Thomas Mann an Ida Boy-Ed
- Zeitraum
- Donnerstag, 4. Dezember 1924
- Datierung
- 4.12.1924
- Empfänger:in
- Ort
Zusammenfassung
Verteidigt sich gegen ihren »strengen« Brief, den sie ihm wegen seiner Rede in Dresden schrieb. Verfügt leider nicht über die Arbeitskraft, auch noch für »Verirrte und Erzürnte die Apologie seines Lebens und Thuns zu liefern«. Er müsse es der Zeit überlassen, klärend und versöhnend zu wirken, schon der ›Zauberberg‹, sobald sie ihn gelesen habe, werde etwas in diesem Sinn tun. Seine Haltung entspringe dem besten Willen und Gefühl der Pflicht und der Mitverantwortung.

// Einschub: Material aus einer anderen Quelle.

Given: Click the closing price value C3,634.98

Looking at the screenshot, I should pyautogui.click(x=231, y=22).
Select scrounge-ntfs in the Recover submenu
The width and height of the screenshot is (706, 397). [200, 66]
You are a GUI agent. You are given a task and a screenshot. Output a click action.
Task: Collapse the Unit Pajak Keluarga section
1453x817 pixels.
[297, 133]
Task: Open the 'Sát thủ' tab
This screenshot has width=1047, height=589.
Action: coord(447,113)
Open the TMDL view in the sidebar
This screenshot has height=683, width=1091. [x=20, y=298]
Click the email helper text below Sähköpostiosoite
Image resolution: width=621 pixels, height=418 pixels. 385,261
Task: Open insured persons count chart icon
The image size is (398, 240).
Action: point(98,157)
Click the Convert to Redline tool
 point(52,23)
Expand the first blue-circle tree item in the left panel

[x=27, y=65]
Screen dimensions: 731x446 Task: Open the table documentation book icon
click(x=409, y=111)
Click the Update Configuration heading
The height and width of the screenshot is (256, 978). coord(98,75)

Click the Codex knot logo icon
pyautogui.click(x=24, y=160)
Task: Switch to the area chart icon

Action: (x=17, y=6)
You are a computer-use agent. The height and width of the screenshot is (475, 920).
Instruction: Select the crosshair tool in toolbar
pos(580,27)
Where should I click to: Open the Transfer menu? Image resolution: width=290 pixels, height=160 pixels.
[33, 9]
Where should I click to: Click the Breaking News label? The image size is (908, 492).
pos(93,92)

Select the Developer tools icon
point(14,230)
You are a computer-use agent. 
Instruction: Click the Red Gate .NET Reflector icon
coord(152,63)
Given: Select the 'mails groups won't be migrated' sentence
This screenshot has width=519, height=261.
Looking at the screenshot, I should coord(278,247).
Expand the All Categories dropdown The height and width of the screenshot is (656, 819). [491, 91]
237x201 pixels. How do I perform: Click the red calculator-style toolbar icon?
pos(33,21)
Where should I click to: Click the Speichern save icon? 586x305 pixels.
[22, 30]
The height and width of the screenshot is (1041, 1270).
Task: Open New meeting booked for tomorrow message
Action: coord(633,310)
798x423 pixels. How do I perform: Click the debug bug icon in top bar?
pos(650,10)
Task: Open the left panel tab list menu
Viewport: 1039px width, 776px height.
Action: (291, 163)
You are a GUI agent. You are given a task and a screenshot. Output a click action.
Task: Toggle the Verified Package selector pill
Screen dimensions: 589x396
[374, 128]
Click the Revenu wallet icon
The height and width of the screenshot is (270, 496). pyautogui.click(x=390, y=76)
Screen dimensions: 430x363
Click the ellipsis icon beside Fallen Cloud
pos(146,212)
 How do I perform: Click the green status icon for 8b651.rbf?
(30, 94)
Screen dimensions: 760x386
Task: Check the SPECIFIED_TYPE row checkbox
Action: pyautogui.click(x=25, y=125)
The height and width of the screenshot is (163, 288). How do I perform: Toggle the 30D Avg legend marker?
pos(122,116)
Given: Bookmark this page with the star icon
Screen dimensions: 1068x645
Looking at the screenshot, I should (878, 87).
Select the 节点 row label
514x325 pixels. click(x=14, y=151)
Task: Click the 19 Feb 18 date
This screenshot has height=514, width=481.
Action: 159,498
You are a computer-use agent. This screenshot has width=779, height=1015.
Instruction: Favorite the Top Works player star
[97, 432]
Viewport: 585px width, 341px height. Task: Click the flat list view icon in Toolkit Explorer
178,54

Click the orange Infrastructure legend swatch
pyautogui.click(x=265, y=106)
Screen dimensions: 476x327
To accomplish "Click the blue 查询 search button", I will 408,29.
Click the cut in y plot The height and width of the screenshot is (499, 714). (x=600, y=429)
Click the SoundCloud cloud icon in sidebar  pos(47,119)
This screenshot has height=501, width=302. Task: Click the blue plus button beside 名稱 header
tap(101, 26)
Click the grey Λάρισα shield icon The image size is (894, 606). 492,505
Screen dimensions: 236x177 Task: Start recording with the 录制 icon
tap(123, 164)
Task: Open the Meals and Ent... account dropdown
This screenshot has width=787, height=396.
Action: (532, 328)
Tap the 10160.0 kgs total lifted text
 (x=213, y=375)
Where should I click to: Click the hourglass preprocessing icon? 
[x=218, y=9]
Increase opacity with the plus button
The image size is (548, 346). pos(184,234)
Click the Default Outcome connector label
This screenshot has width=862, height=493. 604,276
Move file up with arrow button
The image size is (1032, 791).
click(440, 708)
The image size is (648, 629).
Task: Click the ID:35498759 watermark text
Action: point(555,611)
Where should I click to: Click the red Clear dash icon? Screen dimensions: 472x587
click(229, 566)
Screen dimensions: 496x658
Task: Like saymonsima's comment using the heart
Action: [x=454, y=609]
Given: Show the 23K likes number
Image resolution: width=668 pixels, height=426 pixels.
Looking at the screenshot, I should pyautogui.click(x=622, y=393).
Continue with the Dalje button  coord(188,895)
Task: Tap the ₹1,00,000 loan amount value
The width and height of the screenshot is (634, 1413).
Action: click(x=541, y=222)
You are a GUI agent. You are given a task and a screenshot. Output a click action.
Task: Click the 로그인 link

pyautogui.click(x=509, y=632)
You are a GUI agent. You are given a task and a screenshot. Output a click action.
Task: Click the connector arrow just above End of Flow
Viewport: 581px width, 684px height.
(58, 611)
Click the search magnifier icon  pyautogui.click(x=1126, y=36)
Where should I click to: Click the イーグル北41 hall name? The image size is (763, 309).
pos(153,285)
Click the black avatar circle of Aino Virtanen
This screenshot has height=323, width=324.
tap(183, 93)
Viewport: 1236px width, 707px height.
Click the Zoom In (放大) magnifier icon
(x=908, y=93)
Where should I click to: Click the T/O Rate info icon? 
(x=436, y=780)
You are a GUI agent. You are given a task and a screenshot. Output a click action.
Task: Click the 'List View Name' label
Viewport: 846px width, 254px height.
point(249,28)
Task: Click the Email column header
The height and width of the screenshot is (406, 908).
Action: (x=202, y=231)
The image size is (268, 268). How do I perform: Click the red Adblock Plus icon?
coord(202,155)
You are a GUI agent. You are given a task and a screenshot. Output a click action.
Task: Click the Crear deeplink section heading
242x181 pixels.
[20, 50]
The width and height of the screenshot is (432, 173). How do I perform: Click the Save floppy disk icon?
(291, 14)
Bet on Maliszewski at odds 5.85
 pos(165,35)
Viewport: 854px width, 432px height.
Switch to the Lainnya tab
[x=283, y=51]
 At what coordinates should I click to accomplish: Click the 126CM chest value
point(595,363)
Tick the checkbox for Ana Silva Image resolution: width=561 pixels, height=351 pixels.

Er müsse das Vertrauen, das er in diesem Lande genieße, benützen, um zum Guten zu reden. »Das Gute aber ist die Verhütung neuer Katastrophen, die unser Erdteil nicht mehr ertrüge.« Es sei längst nicht mehr zu hoffen, dass Europa herrsche; damit es auch nur lebe, bedürfe es seiner »Konsolidation«, die nur mit Hilfe der Demokratie zu erreichen sei: Rechtswahlen wären jetzt in Deutschland ein großes Unglück: darum habe er in Dresden gesprochen.